The serum concentration of βCGRP is novel marker for type 1 diabetes.

OBJECTIVE: Dysregulation of neuropeptides, such as calcitonin gene-related peptide (CGRP) is thought to play significant roles in diabetes. In the present study, we investigated the importance of beta-calcitonin gene related peptide (βCGRP, CALCB) in the development of type 1 diabetes (T1D).
METHODS: There were fifty-eight patients with T1D and 320 age and gender-matched healthy controls in Chinese Han population were included, the genotypes of CALCB were analyzed by direct sequencing and the clinicopathologic parameters of patients were also evaluated.
RESULTS: Among the SNPs genotyped, the C allele of CALCB_rs3829220 T (c.224G + 846) and rs382922 C (c.224G + 848) were positively associated with T1D (OR = 2.67 and 3.42, respectively). Serum βCGRP of patients is 1.58 times higher compare to normal control. Immunohistochemistry analysis revealed βCGRP expression in the infiltrating lymphocytes of pancreas from T1D mice as compared to normal control.
CONCLUSION: Our findings indicate that the presence of βCGRP is a probable molecular basis for the initial events triggered in T1D.

Introduction

Diabetes is ranked 3rd noncommunicable diseases after tumor and cardiovascular disease, which is more physical and mental health among adolescents with type 1 diabetes (T1D), but its trigger mechanisms haven't been able to clarify [1, 2, 3]. Diabetic neuropathy is a frequent and severe complication that involves the several clinical syndromes affecting motor, sensory and autonomic nerves. In case of diabetes-related autonomic neuropathy, dysfunction is observed in many systems including cardiovascular, gastrointestinal, genitourinary and neurovascular systems [2].

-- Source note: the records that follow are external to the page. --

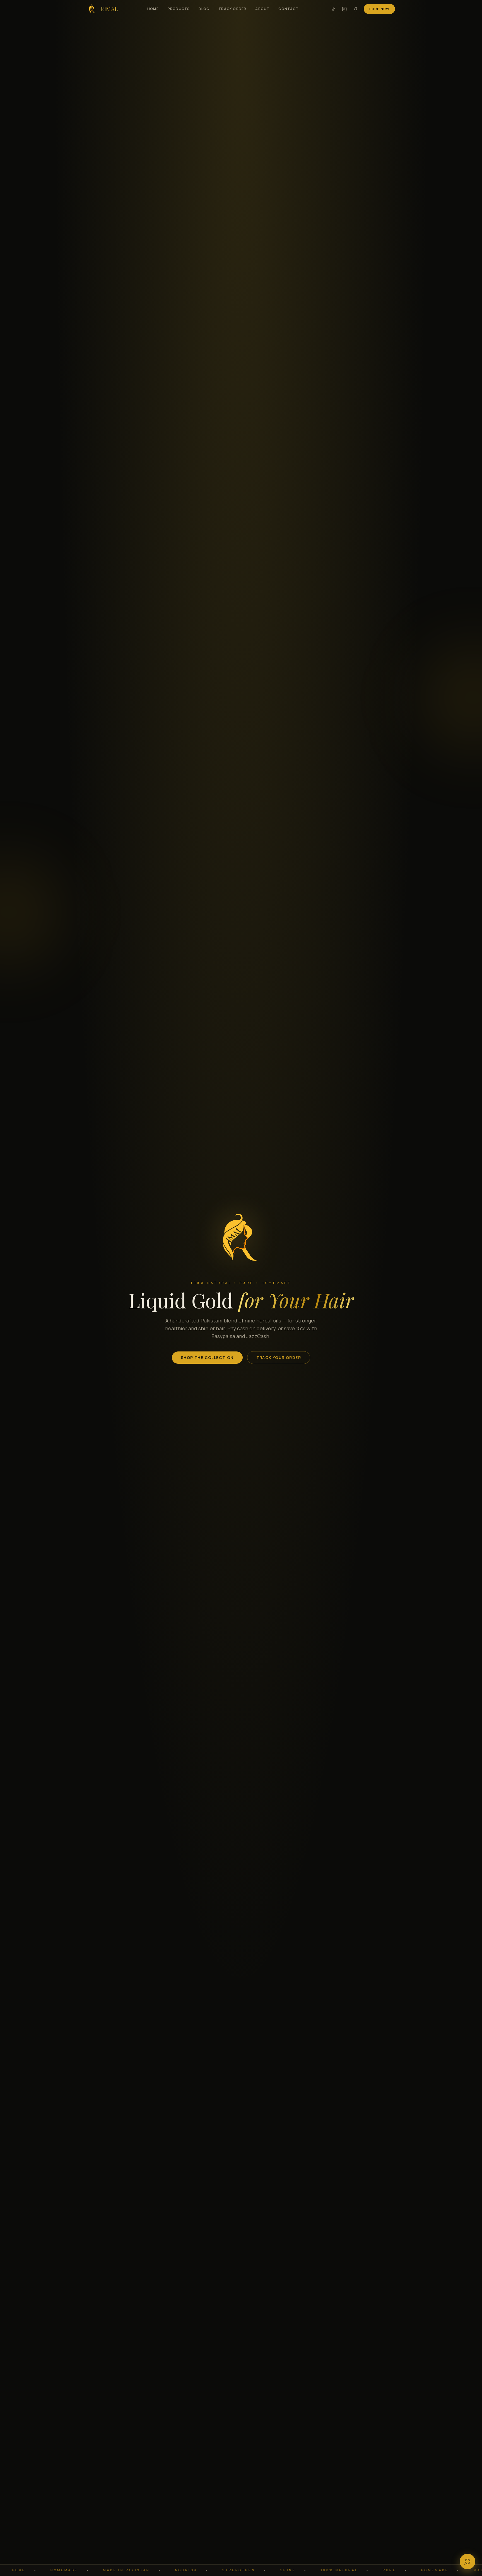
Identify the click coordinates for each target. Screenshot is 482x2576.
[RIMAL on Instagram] (344, 9)
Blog (204, 9)
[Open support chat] (467, 2561)
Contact (288, 9)
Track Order (232, 9)
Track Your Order (278, 1357)
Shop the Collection (207, 1357)
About (262, 9)
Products (179, 9)
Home (153, 9)
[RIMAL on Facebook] (355, 9)
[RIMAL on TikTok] (333, 9)
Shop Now (379, 9)
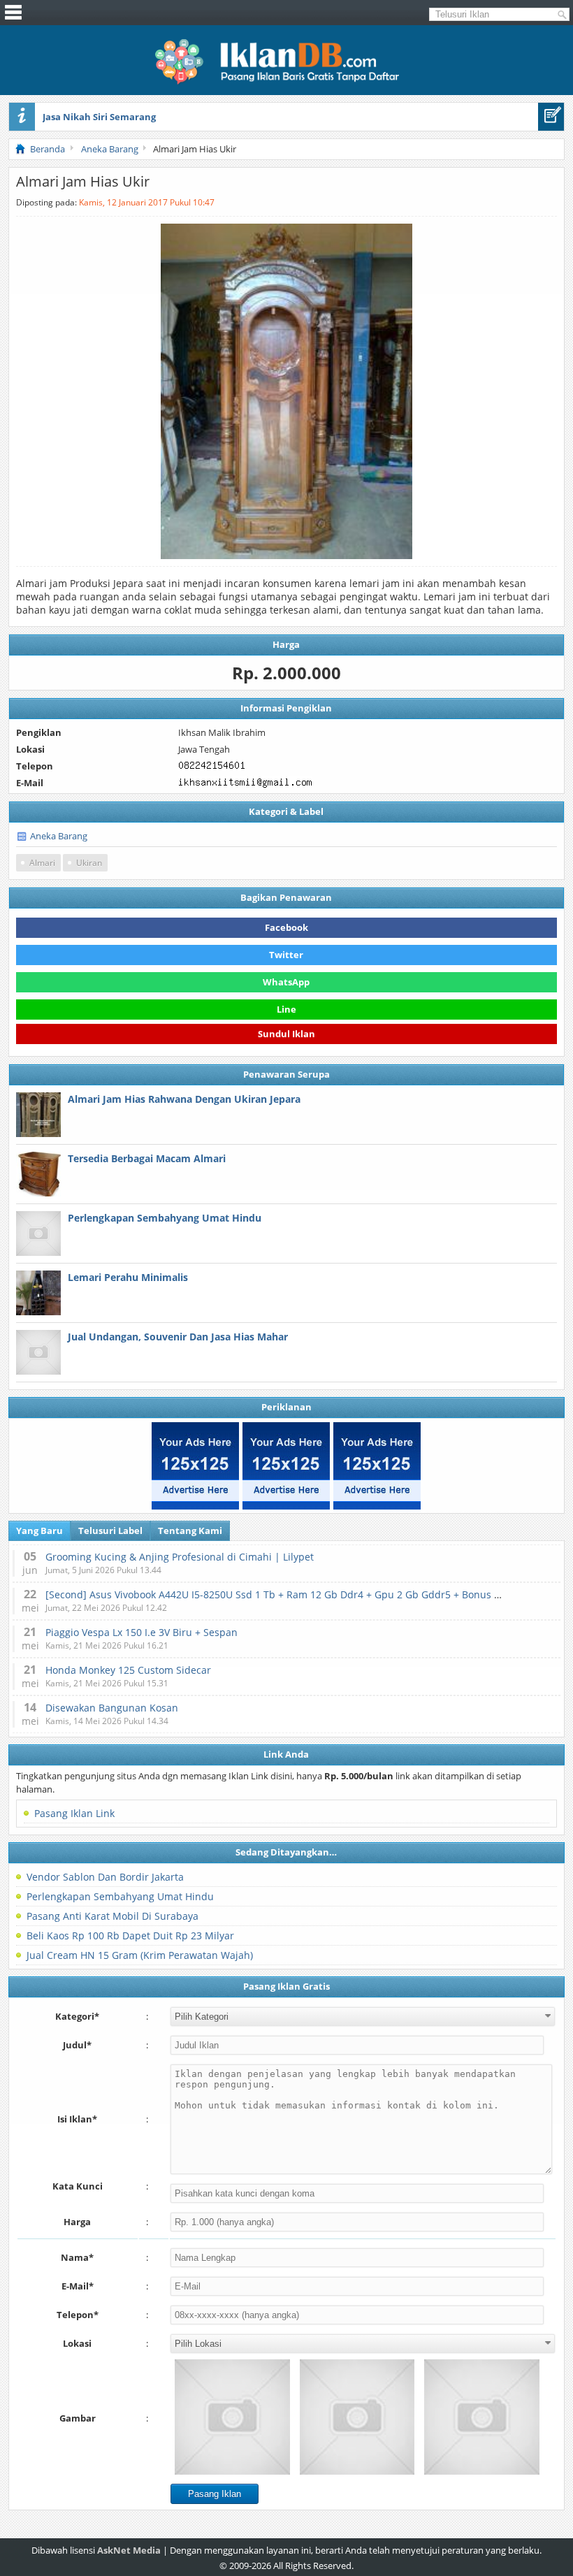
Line (286, 1009)
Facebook (286, 927)
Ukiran (89, 863)
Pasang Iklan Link (74, 1813)
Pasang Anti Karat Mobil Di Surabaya (112, 1916)
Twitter (286, 954)
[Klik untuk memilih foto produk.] (232, 2417)
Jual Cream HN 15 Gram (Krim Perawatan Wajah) (140, 1955)
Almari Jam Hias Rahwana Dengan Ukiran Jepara (184, 1099)
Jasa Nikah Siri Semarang (99, 116)
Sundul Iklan (286, 1036)
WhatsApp (286, 982)
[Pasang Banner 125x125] (195, 1466)
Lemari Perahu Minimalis (128, 1277)
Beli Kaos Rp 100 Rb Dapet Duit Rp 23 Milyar (130, 1935)
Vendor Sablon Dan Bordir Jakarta (105, 1876)
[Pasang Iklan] (551, 117)
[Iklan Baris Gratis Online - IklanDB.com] (286, 81)
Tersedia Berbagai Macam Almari (147, 1158)
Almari (42, 863)
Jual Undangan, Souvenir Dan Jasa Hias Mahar (178, 1336)
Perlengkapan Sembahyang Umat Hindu (164, 1217)
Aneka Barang (58, 836)
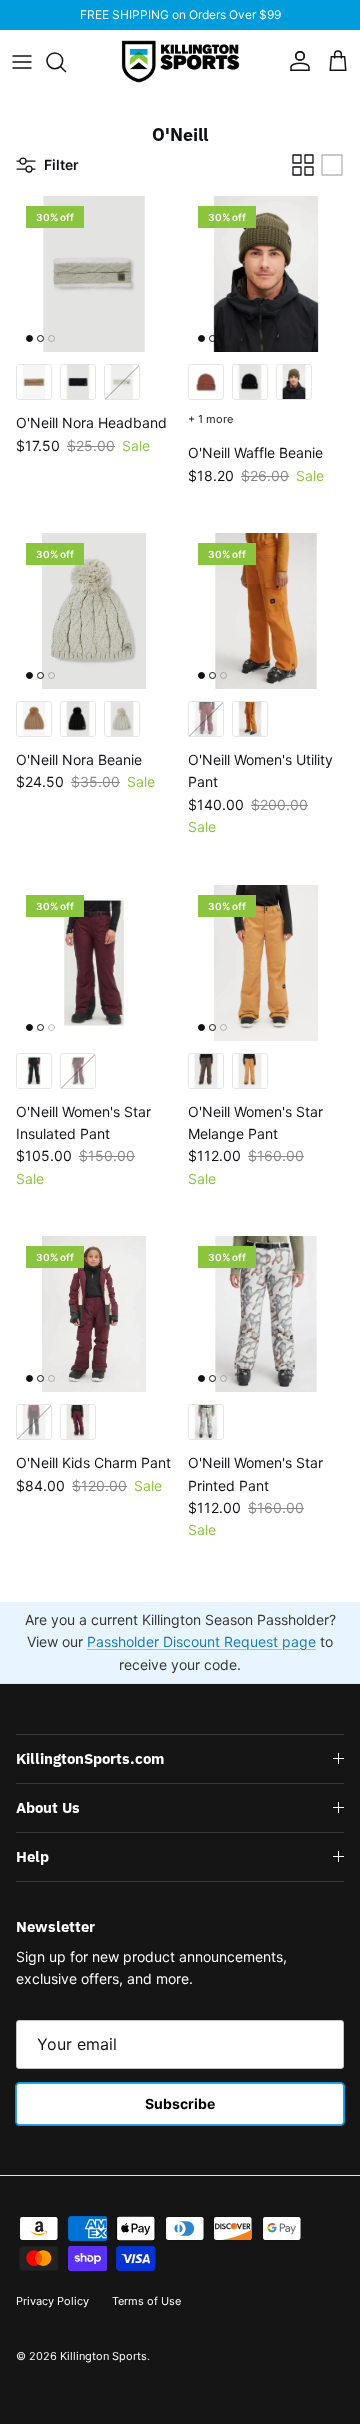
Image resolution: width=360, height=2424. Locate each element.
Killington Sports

Calcitonin gene related peptide (CGRP) play an important transmission in the nerve-immune system. There are two subtypes, αCGRP and βCGRP, respectively by the expression of CT/CALCA and CALCB. αCGRP mainly distributed in the central nervous system, and βCGRP is mainly distributed in the peripheral nervous system and internal organs. βCGRP exists in the sensory nerve fibers within the pancreas, and it also exists in pancreatic endocrine cells, and participate in exocrine function regulation [4, 5, 6]. Under the inflammation stimulation, lymphoid cells can synthesize a small amount of βCGRP, but the immune cells lack the capacity of storage, therefore, it contributed to the lymphocyte gathered themselves together, and it maybe through this mechanism caused by its own components in pancreas antigen triggering the immune response to T1D [3, 4, 5]. Our preliminary study found, T1D displaying higher serum βCGRP and relations to target genotypes. Therefore, we hypothesized that βCGRP may also exert effects in T1D.

Materials and methods

Subjects

There were fifty-eight cases of patients with T1D from 1st Affiliated Hospital, 2nd Affiliated Hospital, Union Hospital, Maternal and Child Health Hospital, Fujian Medical University; Affiliated Hospital (Group) of Putian University; China. All of the cases (36 males/22 females) were enrolled as per the WHO diagnostic criteria. And there were 320 cases of normal controls serve as health check-up, among them, 198 cases were male and female 122 ones. Through the questionnaire, a detailed record of the cases and the control group of gender, age, blood pressure, smoking, height, weight, and the presence of diabetes complications were collected completely. This study was approved by the Ethics Committee of Fujian Medical University.

CALCB genotype and βCGRP

Blood was collected and DNA extracted using a Tiangen Genomic extraction kit (Beijing, China). Full-length CALCB was amplified, purified, and sequenced. Serum βCGRP from the patients with T1D and normal controls were measured using a specific enzyme-linked immunosorbent assay (ELISA) kit (R&D Systems, Minneapolis, MN, USA), according to the manufacturer's protocols.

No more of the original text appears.